Your logic for $a$ is actually quite good, but just has a few writing errors.

Suppose $\m{C} = \{A \cap B : A \in \m{A} , B \in \m{B}\}$, and let $\r{x} \in X^n$. Consider the set $\{h(\r{x}) : h \in \m{C}\}$, we would like to describe this set. To do that, note that $h = p \cap q$ for some $p \in \m{A}$ and $q \in \m{B}$, so in particular we have $\{h(x) : h \in \m{C}\} = \{q(p(\r{x})) : p \in \m{A} , q \in \m{B}\}$. Why is this true? Well, $h(\r{x})$ is applying rule $h$ on $\r{x}$, but rule $h$ is basically two rules put together, one of $\m{A}$ and one of $\m{B}$, so applying $h$ is like applying both these rules (the order of rule application does not matter, because at the heart of it , rule application is intersection of sets which is commutative and associative. So I could have written $p(q(\r{x}))$ above as well).

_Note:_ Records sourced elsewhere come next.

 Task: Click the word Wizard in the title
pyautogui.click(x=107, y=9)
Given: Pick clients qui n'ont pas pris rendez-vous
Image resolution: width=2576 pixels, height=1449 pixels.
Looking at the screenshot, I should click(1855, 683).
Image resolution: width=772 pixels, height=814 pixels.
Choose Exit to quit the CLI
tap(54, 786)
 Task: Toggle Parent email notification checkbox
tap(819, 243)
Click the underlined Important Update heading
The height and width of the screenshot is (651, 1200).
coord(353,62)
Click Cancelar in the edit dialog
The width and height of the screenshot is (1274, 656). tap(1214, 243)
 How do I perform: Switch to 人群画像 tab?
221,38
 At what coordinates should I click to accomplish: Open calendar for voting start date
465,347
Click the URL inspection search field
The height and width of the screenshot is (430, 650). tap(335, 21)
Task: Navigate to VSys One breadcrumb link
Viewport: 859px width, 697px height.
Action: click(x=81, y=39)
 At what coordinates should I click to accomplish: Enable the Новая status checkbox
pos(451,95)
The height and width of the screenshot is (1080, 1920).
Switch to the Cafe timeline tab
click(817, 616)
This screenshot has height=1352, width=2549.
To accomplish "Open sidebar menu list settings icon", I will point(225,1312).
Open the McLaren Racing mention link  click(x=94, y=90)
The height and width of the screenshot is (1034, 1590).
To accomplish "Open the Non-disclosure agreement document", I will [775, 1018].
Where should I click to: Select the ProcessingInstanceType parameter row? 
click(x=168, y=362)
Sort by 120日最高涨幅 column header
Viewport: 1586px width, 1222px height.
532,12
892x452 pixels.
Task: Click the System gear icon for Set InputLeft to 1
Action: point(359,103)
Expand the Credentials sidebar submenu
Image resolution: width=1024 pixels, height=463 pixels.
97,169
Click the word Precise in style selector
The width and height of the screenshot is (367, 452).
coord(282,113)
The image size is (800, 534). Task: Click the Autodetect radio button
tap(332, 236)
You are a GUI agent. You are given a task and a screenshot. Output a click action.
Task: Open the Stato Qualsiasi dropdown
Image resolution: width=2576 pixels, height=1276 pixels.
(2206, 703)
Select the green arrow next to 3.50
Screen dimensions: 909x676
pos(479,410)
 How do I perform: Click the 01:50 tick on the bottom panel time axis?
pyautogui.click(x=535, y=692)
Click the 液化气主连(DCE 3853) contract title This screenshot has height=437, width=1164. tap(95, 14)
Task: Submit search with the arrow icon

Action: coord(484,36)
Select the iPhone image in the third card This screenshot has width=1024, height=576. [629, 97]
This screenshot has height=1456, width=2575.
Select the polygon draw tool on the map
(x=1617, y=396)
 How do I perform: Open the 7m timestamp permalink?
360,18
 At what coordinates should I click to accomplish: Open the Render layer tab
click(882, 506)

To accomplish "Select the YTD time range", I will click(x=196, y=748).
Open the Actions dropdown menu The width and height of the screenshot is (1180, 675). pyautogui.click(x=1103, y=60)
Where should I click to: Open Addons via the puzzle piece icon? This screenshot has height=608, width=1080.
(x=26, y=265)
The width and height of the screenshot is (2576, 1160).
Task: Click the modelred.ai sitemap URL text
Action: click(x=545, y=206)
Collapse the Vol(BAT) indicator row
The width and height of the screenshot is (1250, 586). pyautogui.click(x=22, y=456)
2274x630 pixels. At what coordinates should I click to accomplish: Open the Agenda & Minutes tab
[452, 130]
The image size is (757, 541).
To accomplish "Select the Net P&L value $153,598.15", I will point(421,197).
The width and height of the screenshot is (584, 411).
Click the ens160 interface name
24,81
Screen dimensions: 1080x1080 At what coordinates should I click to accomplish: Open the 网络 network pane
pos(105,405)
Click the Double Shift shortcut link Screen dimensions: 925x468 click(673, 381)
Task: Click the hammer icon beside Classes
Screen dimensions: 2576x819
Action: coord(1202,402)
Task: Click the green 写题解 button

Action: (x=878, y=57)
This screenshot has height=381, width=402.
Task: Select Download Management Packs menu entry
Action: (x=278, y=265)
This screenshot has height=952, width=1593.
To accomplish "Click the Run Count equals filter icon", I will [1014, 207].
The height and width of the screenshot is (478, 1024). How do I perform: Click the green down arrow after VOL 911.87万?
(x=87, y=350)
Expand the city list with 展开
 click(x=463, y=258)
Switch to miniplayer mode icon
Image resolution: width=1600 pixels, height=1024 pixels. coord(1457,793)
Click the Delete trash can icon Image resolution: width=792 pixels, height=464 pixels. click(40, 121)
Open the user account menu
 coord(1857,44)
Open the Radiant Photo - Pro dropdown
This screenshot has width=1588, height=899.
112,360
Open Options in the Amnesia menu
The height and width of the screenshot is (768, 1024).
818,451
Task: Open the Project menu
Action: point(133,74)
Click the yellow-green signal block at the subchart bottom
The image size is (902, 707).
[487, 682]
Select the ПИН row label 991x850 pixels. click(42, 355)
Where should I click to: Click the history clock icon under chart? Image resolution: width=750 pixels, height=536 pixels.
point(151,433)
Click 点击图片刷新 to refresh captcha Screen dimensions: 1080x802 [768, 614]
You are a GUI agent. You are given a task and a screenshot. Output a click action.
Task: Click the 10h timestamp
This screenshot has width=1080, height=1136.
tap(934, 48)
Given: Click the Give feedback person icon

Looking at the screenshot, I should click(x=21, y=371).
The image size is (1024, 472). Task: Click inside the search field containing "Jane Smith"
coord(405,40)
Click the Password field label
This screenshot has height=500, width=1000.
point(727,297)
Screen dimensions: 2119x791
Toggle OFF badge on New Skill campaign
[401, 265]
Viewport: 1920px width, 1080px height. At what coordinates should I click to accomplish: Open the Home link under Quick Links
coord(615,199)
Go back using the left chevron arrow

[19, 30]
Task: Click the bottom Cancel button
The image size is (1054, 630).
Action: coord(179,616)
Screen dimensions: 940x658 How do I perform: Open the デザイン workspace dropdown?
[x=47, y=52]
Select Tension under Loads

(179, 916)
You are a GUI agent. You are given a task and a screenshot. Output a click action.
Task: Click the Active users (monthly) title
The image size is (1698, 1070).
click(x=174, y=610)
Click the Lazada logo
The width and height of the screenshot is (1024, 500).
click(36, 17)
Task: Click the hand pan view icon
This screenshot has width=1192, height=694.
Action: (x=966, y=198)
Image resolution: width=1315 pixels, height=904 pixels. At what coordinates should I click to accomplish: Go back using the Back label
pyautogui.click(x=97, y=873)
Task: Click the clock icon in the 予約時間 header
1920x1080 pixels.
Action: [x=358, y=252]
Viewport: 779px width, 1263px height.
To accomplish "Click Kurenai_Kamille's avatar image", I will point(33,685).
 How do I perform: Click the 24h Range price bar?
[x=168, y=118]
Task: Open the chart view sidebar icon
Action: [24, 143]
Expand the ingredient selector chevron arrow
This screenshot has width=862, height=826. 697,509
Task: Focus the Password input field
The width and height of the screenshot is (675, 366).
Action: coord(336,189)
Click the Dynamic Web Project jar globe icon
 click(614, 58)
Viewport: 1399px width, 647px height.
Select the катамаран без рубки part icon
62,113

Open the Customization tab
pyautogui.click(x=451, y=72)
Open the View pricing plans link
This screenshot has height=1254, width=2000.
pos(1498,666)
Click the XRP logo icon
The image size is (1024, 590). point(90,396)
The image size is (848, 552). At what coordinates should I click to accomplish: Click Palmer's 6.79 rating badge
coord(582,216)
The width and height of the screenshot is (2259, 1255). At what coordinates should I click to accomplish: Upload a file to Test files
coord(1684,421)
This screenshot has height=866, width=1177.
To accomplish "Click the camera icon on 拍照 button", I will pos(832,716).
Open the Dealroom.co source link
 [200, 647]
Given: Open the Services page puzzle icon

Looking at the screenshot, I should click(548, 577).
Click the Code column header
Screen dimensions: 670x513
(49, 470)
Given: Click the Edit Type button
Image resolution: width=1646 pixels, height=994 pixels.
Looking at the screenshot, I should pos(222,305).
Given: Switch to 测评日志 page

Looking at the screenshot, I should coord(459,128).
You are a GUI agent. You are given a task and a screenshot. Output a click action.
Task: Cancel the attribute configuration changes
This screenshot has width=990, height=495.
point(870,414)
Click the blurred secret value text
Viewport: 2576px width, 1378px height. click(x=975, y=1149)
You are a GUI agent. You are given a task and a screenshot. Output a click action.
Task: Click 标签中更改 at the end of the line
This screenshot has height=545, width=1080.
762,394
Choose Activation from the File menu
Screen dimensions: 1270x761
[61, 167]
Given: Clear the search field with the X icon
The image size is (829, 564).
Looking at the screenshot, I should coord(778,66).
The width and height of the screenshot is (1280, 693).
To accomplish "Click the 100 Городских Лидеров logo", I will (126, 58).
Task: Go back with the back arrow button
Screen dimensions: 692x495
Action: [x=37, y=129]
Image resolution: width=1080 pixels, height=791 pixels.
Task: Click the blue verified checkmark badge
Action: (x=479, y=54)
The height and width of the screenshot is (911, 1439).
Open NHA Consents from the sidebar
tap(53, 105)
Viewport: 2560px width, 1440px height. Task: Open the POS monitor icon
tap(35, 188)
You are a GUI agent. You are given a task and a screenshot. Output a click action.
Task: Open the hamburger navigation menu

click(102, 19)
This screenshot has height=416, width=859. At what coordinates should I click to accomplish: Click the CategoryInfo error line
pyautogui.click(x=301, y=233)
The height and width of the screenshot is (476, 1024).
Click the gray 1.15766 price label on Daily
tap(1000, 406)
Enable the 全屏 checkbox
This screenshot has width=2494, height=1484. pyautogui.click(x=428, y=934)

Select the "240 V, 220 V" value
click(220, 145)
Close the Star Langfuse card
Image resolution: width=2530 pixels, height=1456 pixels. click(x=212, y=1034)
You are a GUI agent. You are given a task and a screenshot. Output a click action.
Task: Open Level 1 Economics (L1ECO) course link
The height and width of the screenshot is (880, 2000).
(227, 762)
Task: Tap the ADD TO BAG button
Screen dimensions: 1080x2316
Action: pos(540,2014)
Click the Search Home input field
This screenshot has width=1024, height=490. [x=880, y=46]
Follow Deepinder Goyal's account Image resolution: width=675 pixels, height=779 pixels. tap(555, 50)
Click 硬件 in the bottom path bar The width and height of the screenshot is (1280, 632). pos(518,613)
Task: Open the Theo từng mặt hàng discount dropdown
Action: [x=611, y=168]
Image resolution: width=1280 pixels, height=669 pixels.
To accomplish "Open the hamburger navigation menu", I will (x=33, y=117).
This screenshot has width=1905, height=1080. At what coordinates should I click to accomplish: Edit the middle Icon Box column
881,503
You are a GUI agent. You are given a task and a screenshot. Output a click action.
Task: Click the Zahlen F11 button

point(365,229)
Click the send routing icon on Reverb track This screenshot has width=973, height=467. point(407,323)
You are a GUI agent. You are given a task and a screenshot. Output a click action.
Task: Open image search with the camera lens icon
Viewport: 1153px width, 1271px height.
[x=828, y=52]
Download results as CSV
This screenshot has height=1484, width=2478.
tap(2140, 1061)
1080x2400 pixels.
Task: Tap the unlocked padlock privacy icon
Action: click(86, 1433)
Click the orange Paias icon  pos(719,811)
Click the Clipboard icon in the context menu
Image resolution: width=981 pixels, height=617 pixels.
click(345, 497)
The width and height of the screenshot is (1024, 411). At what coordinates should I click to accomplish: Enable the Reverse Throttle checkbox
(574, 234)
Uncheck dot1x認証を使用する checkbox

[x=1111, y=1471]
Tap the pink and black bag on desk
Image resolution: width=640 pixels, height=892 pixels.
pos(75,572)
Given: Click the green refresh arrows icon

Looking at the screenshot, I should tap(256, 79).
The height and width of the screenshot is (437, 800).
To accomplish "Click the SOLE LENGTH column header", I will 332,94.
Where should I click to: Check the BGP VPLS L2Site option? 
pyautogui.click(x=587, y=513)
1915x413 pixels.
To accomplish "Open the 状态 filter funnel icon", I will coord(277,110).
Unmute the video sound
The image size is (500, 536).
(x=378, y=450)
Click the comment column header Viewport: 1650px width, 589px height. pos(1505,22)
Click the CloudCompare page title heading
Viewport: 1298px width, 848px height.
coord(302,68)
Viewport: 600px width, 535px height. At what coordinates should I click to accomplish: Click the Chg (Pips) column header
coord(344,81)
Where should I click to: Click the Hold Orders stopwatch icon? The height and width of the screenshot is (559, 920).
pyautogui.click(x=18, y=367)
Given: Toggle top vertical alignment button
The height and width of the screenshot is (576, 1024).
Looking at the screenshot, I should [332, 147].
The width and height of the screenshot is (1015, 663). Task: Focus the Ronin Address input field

From here we get : $$ \{h(x) : h \in \m{C}\} = \{q(p(\r{x})) : p \in \m{A} , q \in \m{B}\} = \cup_{p \in \m{A}}\{q(p(\r{x})) : q \in \m{B}\} $$

and now taking the sizes and using the union bound along with the definitions : $$ |\{h(x) : h \in \m{C}\}| \leq \sum_{p \in \m{A}} |\{q(p(\r{x})) : q \in \m{B}\}| = \sum_{a \in T} |\{q(a) : q \in \m{B}\}| $$

where $T = \{p(\r{x}) : p \in \m{A}\}$. But then $|T| \leq \Pi_{\m{A}}$ and each summand above is $\leq \Pi_{\m{B}}$, so for each $\r{x}$ the LHS is less than or equal to $\Pi_{\m{A}}\Pi_{\m{B}}$ and the result follows by taking a maximum over $\r{x}$ on the LHS.


To give both proofs in words :

$b$ : If you take the union of two sets of classifiers, then any set classified by the union must already have been previously classified by at least one of the two original sets, therefore the union bound may be used.

$a$ : If you form a "refined" classifying set by combining classifiers from both kinds one after the other and taking all such pairs, then any set which is classified by this "refinement" must go through a classifier of one kind, followed by a classifier of the other kind. These may be treated independently : the classifier of the first kind can only produce so many different sets regardless of input, and the same goes for the second. Finally, we can just multiply these together, as we do for independent events in combinatorics.

2
On

As to (a): your answer is correct.

As to (b): cuts/dichotomies in $\Pi_{\mathbb{C}}(n)$ can be generated from $\mathbb{A}$ or from $\mathbb{B}$. Therefore (b) follows straightforwardly.